More than 4,000 schools, libraries, and community centers across the United States and Canada teach the Mutt-i-grees Curriculum. In Lemay, Missouri, Marion Endress, a teacher at Hancock Place Elementary, uses her own rescue dog, Desi, to lead lessons in compassion. “Before Desi was adopted, he was treated badly,” Endress says. “My students and I discuss the consequences of bullying and how we can prevent bullying with the people in our lives, too.”

Mutt-i-grees also encourages kids to support shelters and the animals they care for. Shell Bank, for example, organized a fundraising effort. Sal Amato, 15, says, “We raised $500 and used it to buy food for the pets.”

Sal recently graduated from Shell Bank. Like Abby, he still visits his furry friends, Brody and Shelby. Mutt-i-grees has helped him feel more motivated to do well in school. “My grades have gone up,” Sal says as he pets the friendly mutts. “And it’s all because of these guys.”

PUPPY LOVE A rescue pup gets a hug at Stepping Stones Museum for Children, in Connecticut.

COURTESY MAXIMILLIAN EISENBERG

By the Numbers

Each year, millions of pets end up in animal shelters. The numbers below show the extent of the problem. They also offer hope: Each year, more than 1 million dogs are rescued and wind up in loving homes. Don’t worry, cat fanciers. The figure is the same for felines.

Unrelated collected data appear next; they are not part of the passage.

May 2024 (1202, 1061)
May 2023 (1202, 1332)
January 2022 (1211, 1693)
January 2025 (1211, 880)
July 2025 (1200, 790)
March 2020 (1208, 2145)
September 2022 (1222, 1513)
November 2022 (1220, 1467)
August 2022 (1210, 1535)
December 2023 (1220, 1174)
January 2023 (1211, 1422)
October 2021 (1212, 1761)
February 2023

  • Approximately 6.5 million companion animals enter U.S. animal shelters every year.

  • Of those, around 3.3 million are dogs.

  • An estimated 1.6 million dogs are adopted from shelters every year.

Stop & Think! Whom did the author interview for the article? What perspective does each bring to the story? If you could hear from more people, who would they be, and why?